**What is required**: Copy each of the items below word for word, leaving out the pictures.

**Given records**:
## start
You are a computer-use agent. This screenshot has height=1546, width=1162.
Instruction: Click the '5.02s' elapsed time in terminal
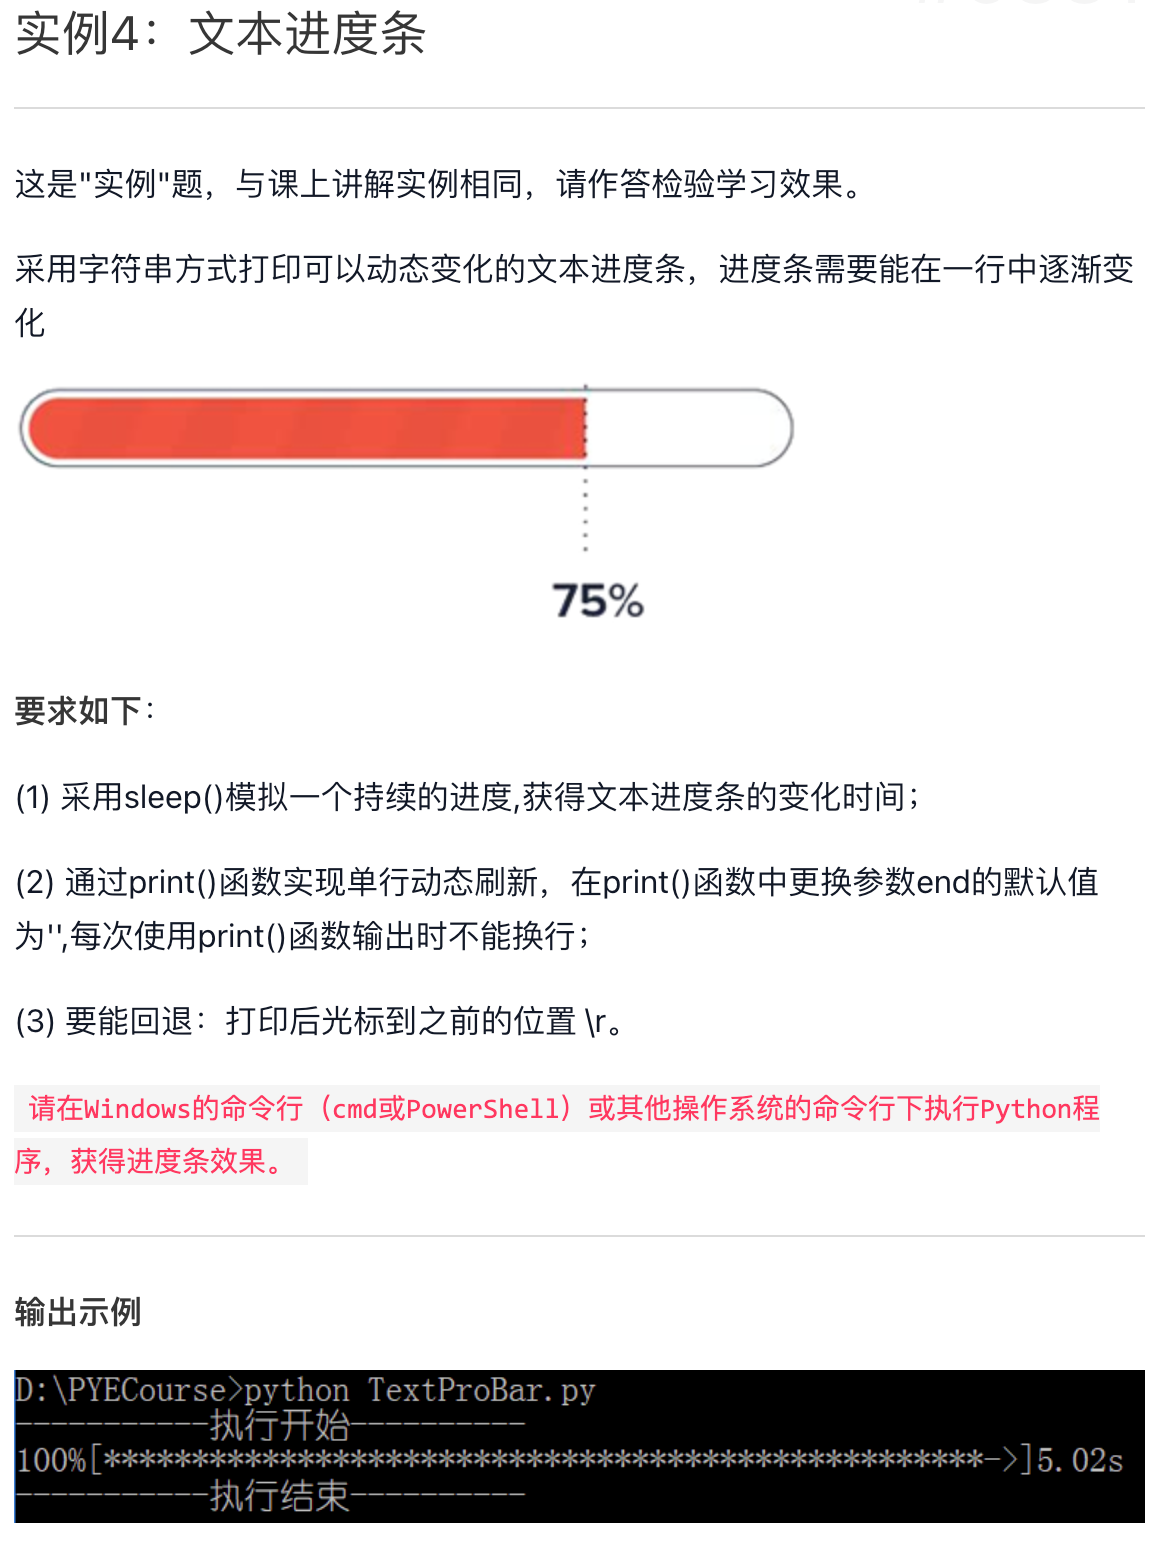tap(1080, 1460)
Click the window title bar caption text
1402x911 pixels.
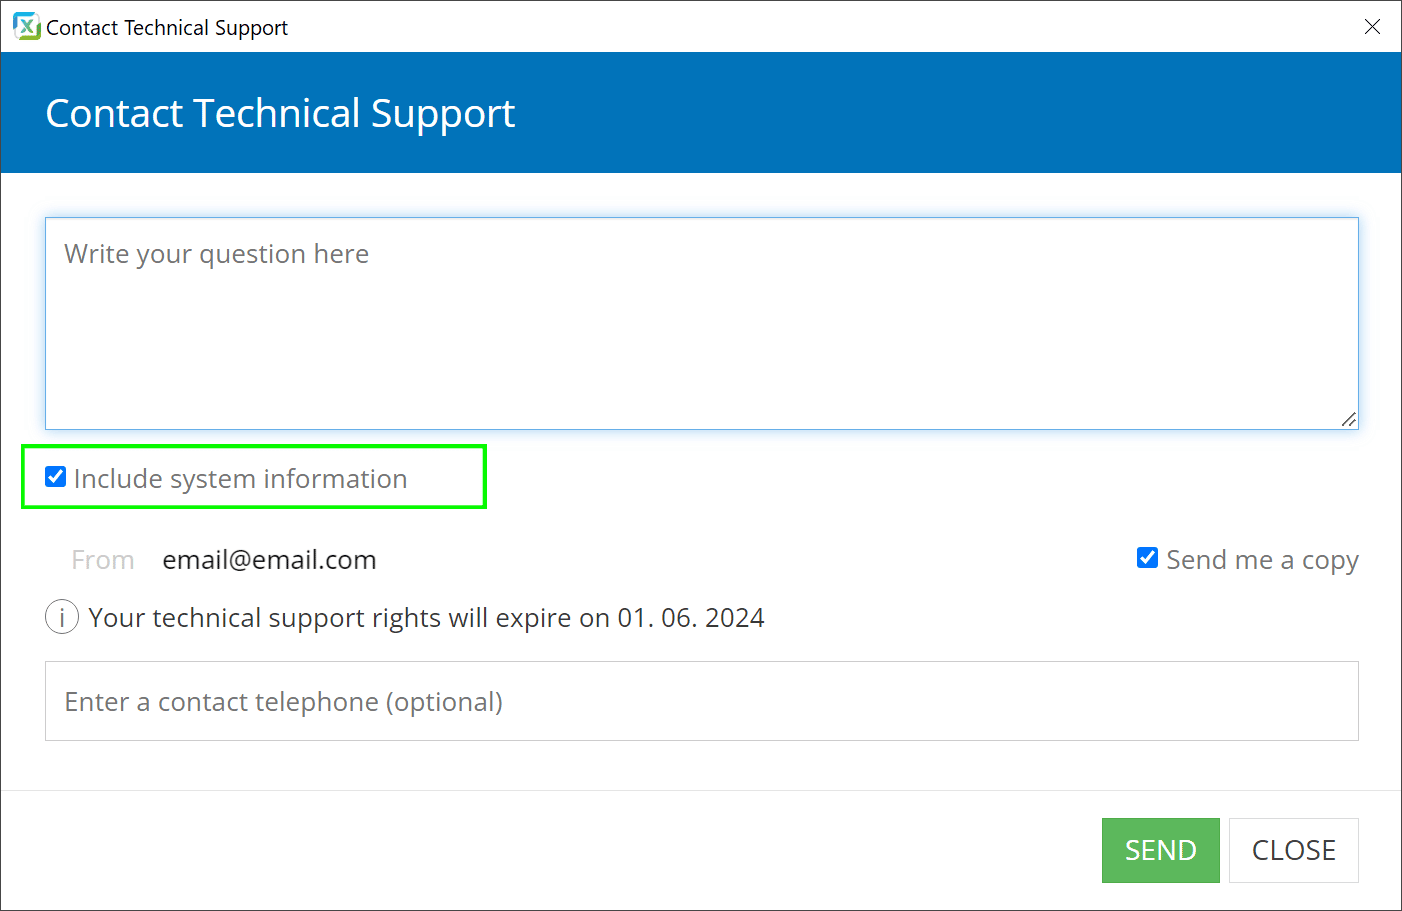tap(167, 28)
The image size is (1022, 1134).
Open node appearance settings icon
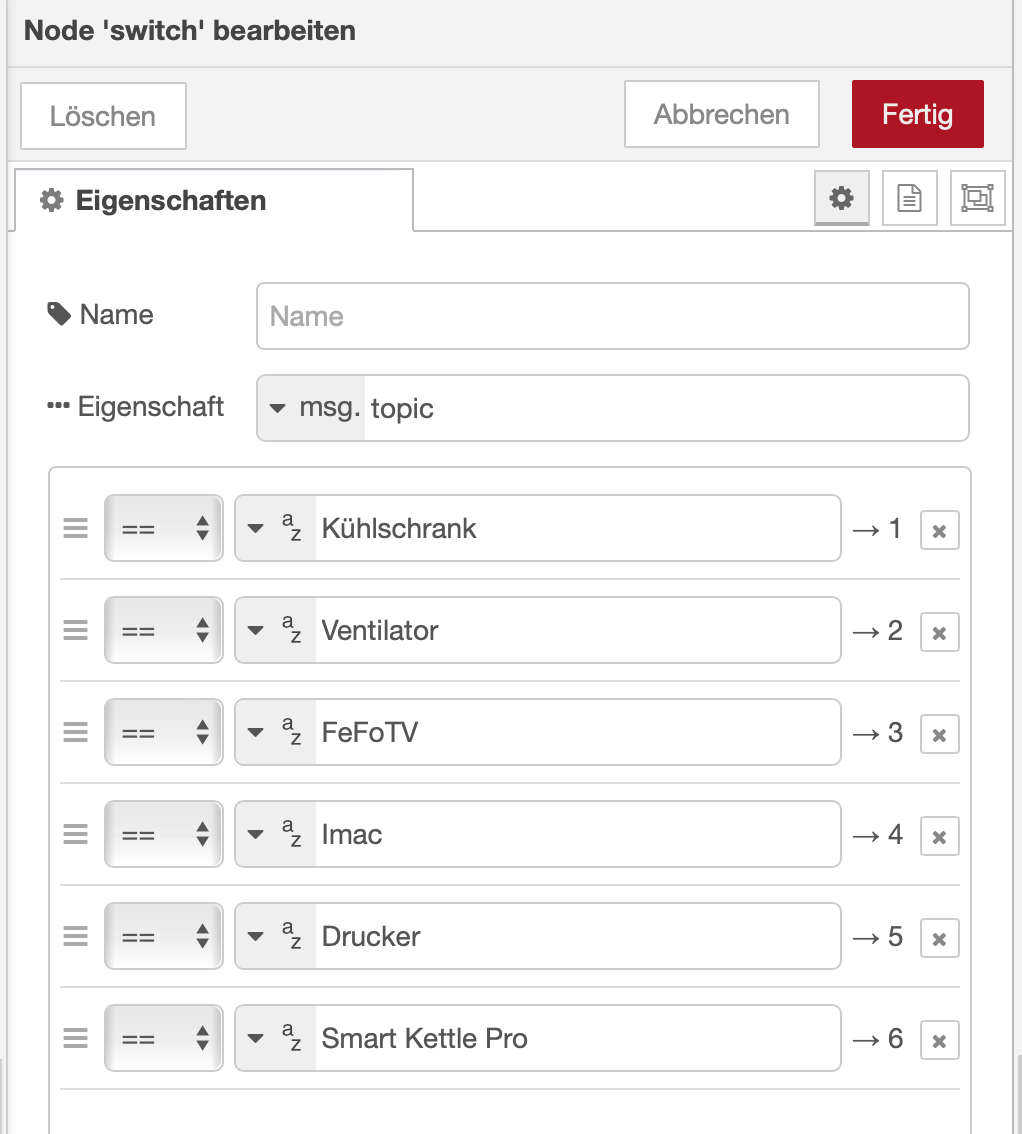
## end
**Exercise output**:
You are a computer-use agent. This screenshot has height=1546, width=1162.
Instruction: Click the '5.02s' elapsed time in terminal
tap(1080, 1460)
Click the window title bar caption text
1402x911 pixels.
tap(167, 28)
The image size is (1022, 1134).
Open node appearance settings icon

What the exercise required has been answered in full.